Before he knew it, the hours passed pleasantly through the evening and sweet slumber to a beautiful dawn and that which compels a man to movement, bowels and bicycle—and another bowl, a small one in the spirit of moderation and bringing all the best to the top o’ the mornin’. And a latte, for the spirit of the thing.
An early ride serves two purposes: cardiovascular stimulation and mindful wakening. Mulroney rides in affirmation of self. It’s tough to get it up and get going, but then it’s easier without so much pesky awareness of aches and pains, with consciousness all comfy cozy in its goose down comforter. So he takes it easy, feeling the essence of ease on his way to the peak. The bike shop kids assured him that climbing a hill is easier the next day and more fun.
But they’re not kids. Thirty, thirty-five years old and working in a bicycle shop seems like a kid thing. But so does huffing up a hill first thing. So an old dumpling in spandex grunts up Hazel Dell. Never touching foot to pavement, he gears down, sweating already like a split tomato in July. But it feels good—more like his money’s worth than he’s felt in a long time.

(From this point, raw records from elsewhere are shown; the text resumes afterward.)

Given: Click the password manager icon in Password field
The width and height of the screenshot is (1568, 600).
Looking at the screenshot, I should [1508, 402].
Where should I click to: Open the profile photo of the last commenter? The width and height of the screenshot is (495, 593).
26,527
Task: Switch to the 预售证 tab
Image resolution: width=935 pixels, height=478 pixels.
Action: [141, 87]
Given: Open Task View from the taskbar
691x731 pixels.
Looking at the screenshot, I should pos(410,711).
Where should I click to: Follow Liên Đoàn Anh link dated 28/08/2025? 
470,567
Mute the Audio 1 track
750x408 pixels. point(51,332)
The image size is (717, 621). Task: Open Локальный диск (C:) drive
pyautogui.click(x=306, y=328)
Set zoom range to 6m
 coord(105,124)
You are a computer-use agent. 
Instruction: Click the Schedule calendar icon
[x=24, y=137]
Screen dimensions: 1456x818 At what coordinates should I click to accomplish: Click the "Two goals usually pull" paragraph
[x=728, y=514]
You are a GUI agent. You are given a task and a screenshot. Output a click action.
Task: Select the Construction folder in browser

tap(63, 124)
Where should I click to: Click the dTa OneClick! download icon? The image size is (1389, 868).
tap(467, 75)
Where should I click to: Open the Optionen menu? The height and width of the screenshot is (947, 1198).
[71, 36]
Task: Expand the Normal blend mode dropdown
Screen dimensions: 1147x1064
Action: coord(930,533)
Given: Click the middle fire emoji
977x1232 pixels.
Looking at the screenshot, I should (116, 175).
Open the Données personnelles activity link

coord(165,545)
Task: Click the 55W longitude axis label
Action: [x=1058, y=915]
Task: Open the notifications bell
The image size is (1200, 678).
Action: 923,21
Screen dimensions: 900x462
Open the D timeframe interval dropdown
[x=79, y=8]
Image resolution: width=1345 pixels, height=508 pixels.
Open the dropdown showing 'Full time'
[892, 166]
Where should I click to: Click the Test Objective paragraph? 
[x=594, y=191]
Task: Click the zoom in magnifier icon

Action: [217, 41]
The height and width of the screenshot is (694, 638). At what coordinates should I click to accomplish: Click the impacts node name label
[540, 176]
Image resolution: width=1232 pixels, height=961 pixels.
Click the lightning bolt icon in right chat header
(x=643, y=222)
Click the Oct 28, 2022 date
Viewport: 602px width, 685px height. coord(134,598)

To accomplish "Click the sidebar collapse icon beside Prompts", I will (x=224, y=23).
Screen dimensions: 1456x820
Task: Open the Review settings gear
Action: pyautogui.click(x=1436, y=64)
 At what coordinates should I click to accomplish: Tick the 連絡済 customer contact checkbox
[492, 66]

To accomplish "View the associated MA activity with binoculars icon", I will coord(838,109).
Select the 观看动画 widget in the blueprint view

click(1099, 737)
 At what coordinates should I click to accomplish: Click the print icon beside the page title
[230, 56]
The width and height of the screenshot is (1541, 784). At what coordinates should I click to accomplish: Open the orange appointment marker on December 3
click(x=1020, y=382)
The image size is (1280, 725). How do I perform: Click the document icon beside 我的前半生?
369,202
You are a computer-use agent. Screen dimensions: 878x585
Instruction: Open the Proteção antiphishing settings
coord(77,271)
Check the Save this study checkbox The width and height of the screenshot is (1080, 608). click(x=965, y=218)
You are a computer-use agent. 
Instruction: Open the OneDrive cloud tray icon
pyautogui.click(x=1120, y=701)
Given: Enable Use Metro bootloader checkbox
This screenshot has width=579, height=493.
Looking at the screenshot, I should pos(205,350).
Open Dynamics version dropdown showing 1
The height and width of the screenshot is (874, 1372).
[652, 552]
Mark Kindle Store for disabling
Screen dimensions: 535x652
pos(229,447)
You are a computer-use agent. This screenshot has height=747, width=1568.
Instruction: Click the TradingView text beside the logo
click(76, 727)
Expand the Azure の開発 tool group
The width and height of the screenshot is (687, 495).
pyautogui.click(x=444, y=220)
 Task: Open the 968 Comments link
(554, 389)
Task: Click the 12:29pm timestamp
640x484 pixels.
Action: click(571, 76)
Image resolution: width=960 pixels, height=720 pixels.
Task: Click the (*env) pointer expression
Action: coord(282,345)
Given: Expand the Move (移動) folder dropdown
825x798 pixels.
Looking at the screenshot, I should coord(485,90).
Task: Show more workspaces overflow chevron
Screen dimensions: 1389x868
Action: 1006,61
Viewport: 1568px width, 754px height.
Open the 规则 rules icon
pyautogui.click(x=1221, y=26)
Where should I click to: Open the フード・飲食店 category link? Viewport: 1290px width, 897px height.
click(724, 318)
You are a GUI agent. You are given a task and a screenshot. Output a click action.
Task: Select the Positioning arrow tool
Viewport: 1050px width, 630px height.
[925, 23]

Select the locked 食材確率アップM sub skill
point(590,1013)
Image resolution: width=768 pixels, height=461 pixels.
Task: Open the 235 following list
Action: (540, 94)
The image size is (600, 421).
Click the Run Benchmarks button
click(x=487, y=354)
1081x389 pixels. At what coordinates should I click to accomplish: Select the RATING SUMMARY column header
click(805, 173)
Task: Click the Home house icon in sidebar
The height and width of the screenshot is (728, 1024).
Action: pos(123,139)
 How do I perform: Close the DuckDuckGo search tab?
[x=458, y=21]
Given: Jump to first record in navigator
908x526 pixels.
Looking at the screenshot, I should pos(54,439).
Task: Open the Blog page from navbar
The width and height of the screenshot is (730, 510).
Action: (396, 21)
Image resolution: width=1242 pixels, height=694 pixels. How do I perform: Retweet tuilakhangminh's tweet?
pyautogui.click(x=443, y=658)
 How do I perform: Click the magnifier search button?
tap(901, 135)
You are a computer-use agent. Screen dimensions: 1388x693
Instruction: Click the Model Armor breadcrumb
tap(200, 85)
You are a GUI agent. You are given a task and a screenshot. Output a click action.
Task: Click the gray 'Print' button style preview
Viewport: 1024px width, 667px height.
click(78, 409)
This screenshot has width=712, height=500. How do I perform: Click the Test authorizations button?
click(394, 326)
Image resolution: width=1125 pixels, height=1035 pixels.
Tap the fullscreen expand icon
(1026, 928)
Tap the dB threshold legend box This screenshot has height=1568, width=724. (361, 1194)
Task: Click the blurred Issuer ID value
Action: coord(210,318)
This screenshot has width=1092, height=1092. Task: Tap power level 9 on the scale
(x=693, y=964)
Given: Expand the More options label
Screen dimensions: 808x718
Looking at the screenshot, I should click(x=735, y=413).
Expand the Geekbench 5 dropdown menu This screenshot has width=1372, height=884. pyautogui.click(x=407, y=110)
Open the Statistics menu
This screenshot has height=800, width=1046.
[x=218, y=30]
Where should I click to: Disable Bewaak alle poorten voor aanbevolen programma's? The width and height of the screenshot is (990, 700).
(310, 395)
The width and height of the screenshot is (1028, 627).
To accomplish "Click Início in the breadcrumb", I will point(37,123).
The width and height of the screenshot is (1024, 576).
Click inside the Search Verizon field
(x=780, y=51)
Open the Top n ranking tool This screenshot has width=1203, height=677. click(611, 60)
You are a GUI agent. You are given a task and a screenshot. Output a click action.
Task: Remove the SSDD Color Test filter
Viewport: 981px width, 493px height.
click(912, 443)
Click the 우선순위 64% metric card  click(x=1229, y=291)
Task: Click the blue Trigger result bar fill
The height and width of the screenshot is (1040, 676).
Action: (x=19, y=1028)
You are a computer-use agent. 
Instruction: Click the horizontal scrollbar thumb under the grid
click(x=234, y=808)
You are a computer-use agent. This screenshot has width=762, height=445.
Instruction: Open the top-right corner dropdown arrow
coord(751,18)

Onto the summit for new heights in personal perspective, Mulroney knows he should not try this again tomorrow. But on a single rotation of Earth, perspective gains momentum on a climb up the backside to the same summit, a half-mile shorter to the top but steeper, grinding joints to bare metal at anaerobic levels, where an old rider can exceed recommended pressure and blow a gasket—where a weak blood vessel in the brain or the heart can pop, sending a rider over the top to seizure in a purple gasp. The great thing about a little puff or two is that these climbs become one in a process unending, as it too becomes easier by way of familiarity. Or is the old guy actually bulking up?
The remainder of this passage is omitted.